Internally displaced families wait to board trucks as they travel back to their home regions from Ala-yasir camp closed by the al Shabaab militias, in Lower Shabelle, 50 km (31 miles) south of Somalia's capital Mogadishu, October 15, 2011.
Internally displaced families wait to board trucks as they travel back to their home regions from Ala-yasir camp closed by the al Shabaab militias, in Lower Shabelle, 50 km (31 miles) south of Somalia's capital Mogadishu, October 15, 2011.

A Somali doctor tells VOA that al-Qaida-linked militants have forcibly dismantled one of the biggest camps for displaced people near Mogadishu.

The doctor said Sunday al-Shabab militants loaded more than 4,300 families into trucks and sent them back to the areas they had fled.
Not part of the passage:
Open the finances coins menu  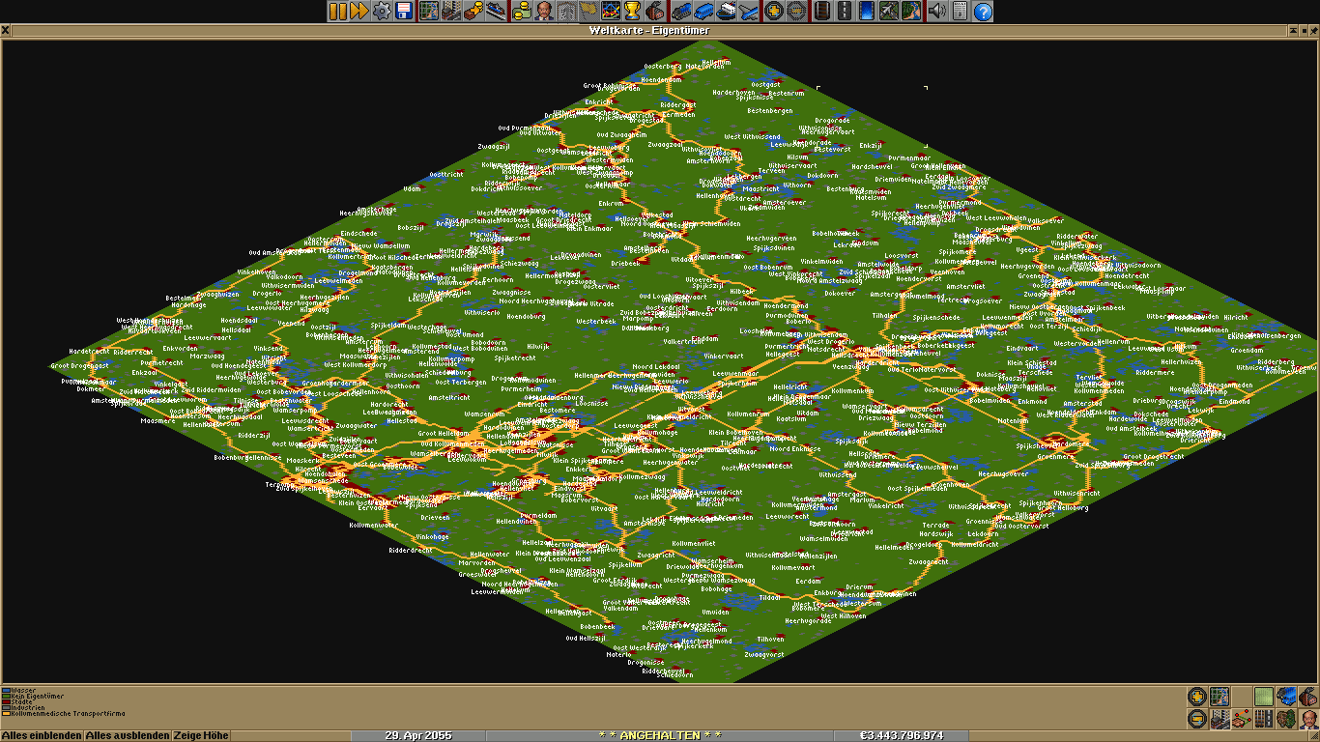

The doctor said al-Shabab had decided to dismantle the camp overnight for military reasons. He said each family was sent home with an aid package that included 20 kilos of sugar, rice and cooking oil, and about $30.

A separate report said a man claiming to represent al-Qaida leader Ayman al-Zawahiri had distributed aid at the same camp a day earlier. The al-Qaida representative said he gave out food, clothing and Qurans.

The Ala Yasir Camp is in the famine-stricken Lower Shabelle region, an area under Shabab control.

Aid groups say more than 12 million people across the entire Horn of Africa region are in need of food assistance after an extended drought. But they said al-Shabab has hampered and blocked aid distribution in the parts of Somalia under its control.

The group has banned most foreign aid groups from its territory, and denies that the areas under its control are experiencing a famine.

Al-Shabab seeks to topple the U.N.-backed transitional government and impose a strict form of Islamic law across Somalia. It has lost ground over the past year to African Union and Somali government forces.